I was solving this problem and I got AC. While I was solving the problem, I had some cerr's and I commented them out when submitting. After getting AC, I wanted to experiment if uncommenting those cerr's would have a difference in runtime. Lo and behold! The difference was huge. Take a look at these two submissions. 100116835 is the AC and 100116299 is the TLE. The AC runs in 62 ms and the TLE is over 1000 ms. Now I have questions. Does Codeforces use the standard error stream? Why does this affect my runtime? All the comments are print statements and even if they were outputted to standard output stream, this wouldn't cause TLE. Why, why, why?
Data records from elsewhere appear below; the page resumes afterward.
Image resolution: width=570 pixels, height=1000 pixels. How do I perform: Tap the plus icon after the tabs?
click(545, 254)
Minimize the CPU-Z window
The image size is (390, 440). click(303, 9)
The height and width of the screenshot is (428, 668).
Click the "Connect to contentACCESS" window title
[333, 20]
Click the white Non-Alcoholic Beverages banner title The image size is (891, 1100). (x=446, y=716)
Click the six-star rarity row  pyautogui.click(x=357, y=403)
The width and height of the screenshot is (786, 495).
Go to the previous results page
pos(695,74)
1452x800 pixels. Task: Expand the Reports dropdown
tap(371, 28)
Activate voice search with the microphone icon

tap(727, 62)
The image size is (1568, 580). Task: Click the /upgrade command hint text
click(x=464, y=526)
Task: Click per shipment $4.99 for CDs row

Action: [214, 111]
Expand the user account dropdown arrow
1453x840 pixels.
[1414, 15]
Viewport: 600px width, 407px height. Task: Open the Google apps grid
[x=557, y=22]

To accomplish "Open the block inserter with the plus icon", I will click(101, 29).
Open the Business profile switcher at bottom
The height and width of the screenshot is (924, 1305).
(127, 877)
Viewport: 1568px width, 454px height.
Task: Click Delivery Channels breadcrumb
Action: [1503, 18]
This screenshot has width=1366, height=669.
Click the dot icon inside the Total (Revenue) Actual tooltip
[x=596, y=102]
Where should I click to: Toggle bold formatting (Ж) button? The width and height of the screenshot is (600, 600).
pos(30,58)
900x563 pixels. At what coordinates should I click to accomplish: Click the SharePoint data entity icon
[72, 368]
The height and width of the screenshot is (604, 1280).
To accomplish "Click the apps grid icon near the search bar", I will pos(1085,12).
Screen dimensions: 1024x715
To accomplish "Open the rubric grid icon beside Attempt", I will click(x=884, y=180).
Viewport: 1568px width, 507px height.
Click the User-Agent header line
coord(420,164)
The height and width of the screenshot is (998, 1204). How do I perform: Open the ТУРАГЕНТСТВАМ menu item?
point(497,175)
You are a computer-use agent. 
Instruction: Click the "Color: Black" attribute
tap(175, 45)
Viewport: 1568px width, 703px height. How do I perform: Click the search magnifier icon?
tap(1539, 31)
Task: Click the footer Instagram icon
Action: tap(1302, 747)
i think it was for this reason
trav(i, hld) { //cerr << i << ' '; //}
100120172. I commented out the trav(i, hld) { cerr << i << ' '; }. But it is still TLE. That's not the problem.
I'm not sure what's surprising about this.
cerr
is a stream that exists during grading but isn't used to determine your verdict. You can just think about it ascout
but not looked at by the grader. And when you flush an out stream 3e5 times (you cerr endl every time in your two main loops), I wouldn't be too surprised with a TLE.But it ain't endl it is "\n".
Oh oops. Maybe I should've read macros more carefully.
Anyways,
cerr
is flushed whenever you use the<<
operator, asunitbuf
is set. You can probably google for more information.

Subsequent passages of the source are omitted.